ANALYSE – Bien que très attendue, la décision d’Ottawa de donner le feu vert à l’achat de la pétrolière albertaine par la société d’État chinoise CNOOC n’est pas surprenante. À vrai dire, le Canada pouvait difficilement s’opposer à cette transaction compte tenu des enjeux économiques en cause.
La Chine est le deuxième partenaire commercial du Canada. Bien que les États-Unis sont et demeureront notre principal partenaire pour des raisons géographiques et économiques évidentes (un marché riche, populeux, partageant une frontière commune), nos échanges avec la Chine s’accroissent à un rythme très rapide.
De décembre 2006 à décembre 2011, les exportations canadiennes dans l’empire du Milieu ont bondi de 171,8%, selon le National Bureau of Statistics of China. C’est le rythme de croissance le plus élevé des pays du G7. À titre comparatif, les expéditions de marchandises des États-Unis y ont augmenté de 125,7% sur la même période.
La Chine est donc devenue un marché incontournable pour les entreprises canadiennes, en premier lieu dans le secteur des ressources naturelles, mais aussi dans les biens, les services, le commerce de détail, sans parler de l’immobilier.
Les investissements canadiens en Chine sont également importants (8,3 milliards de dollars américains en 2011) ; ceux des Chinois au pays s’élèvent à 10,7 G$US.
Ottawa et Beijing ont d’ailleurs récemment signé un accord bilatéral pour promouvoir et protéger leurs investissements. Il aurait été illogique que le Canada rejette l’offre d’achat de Nexen par CNOOC après avoir conclu cet accord.
Comme le Canada veut accroître sa présence en Chine, Ottawa avait aussi intérêt à donner son feu vert, car un refus aurait jeté un froid sur la relation économique et politique entre les deux pays.

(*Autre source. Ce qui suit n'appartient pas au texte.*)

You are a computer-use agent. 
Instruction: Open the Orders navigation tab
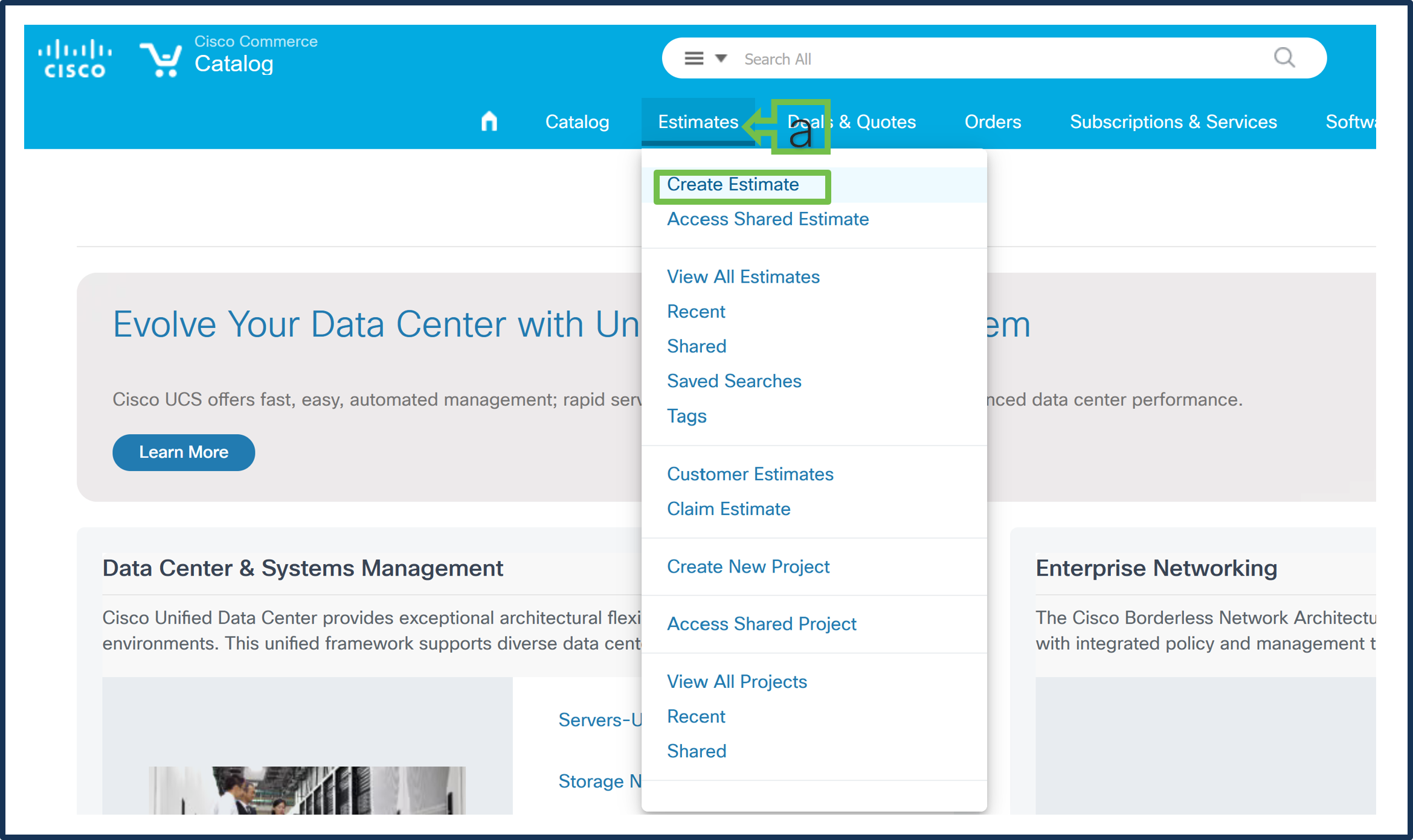click(992, 122)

L’acceptation de l’offre d’achat renforcera cette relation.
Les autorités chinoises verront d’un bon œil les futurs investissements canadiens en Chine. Avec cette décision favorable, le Canada s’est aussi positionné pour l’ouverture de futures négociations de libre-échange avec la Chine – Beijing le souhaite, le Canada est toujours hésitant, pour l’instant.
Aussi, même si beaucoup de Canadiens voyaient d’un mauvais œil cette transaction, le gouvernement Harper a jugé qu’il était dans l’intérêt économique du pays de l’approuver.

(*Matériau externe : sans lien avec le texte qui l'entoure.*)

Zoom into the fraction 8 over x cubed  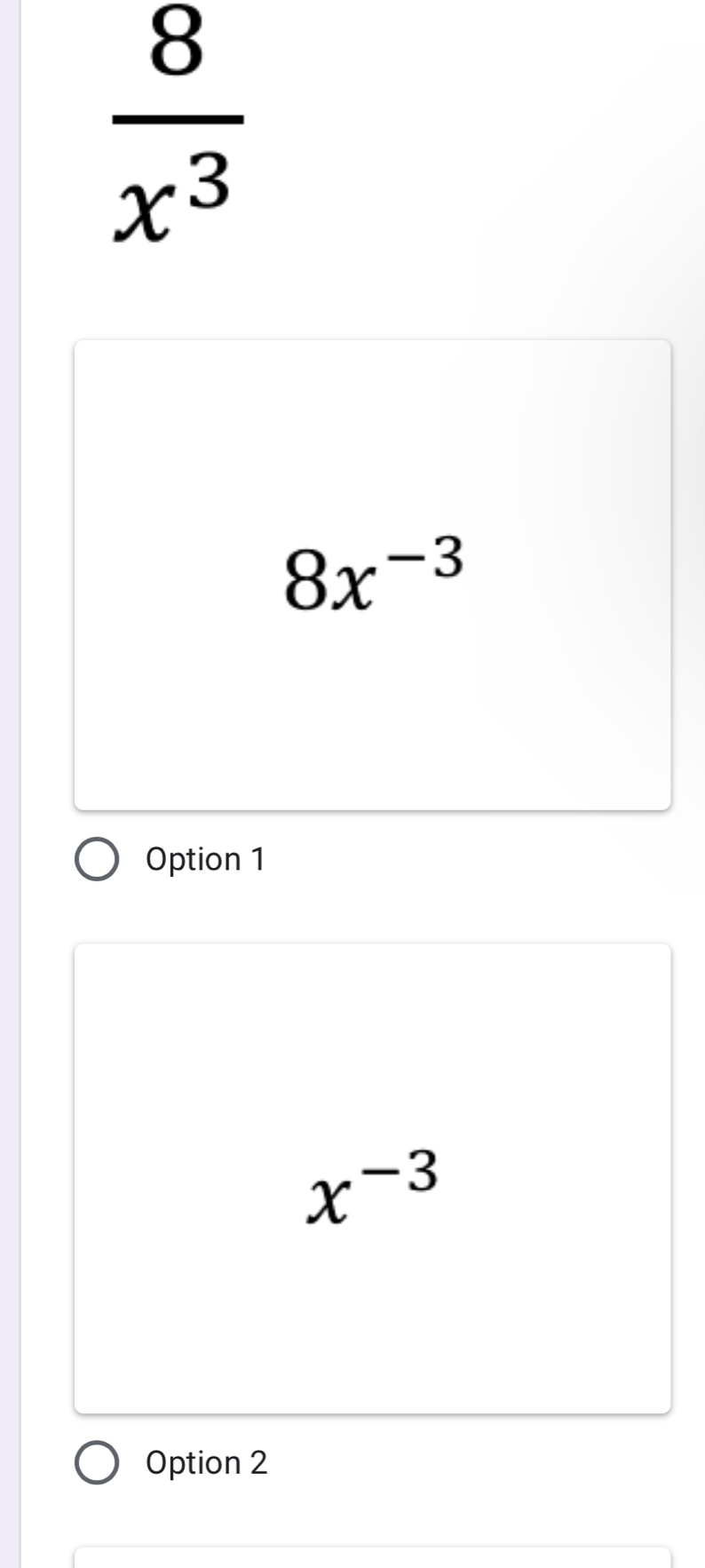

Le feu vert d’Ottawa survient aussi dans un contexte où le pays aura besoin d’investir 630 milliards de dollars d’ici 2020 pour développer ses ressources énergétiques. Le Canada - un pays de 34 millions d’habitants – ne peut tout simplement pas allonger tout cet argent à lui seul, représentant un peu plus du tiers de son PIB.

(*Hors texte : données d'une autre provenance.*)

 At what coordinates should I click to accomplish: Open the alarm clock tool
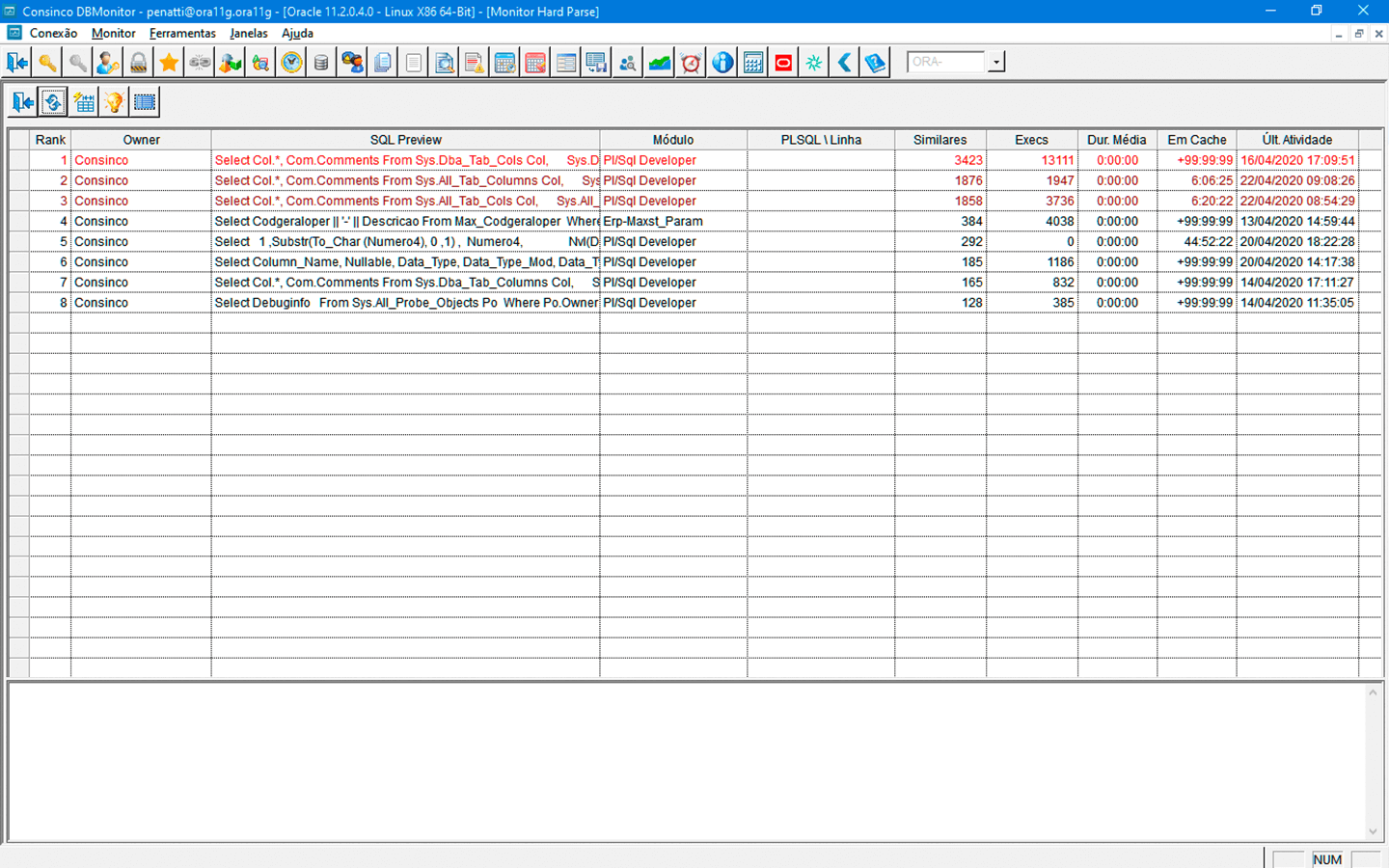point(691,63)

Le pays a donc besoin de l’apport des investisseurs internationaux. Les 15 G$ que paie CNOOC pour Nexen s’inscrivent dans cette politique d’attraction de capitaux étrangers pour développer nos ressources.
Aussi, pour toutes ces raisons, il aurait été surprenant que le Canada rejette l’offre d’achat de la société d’État chinoise.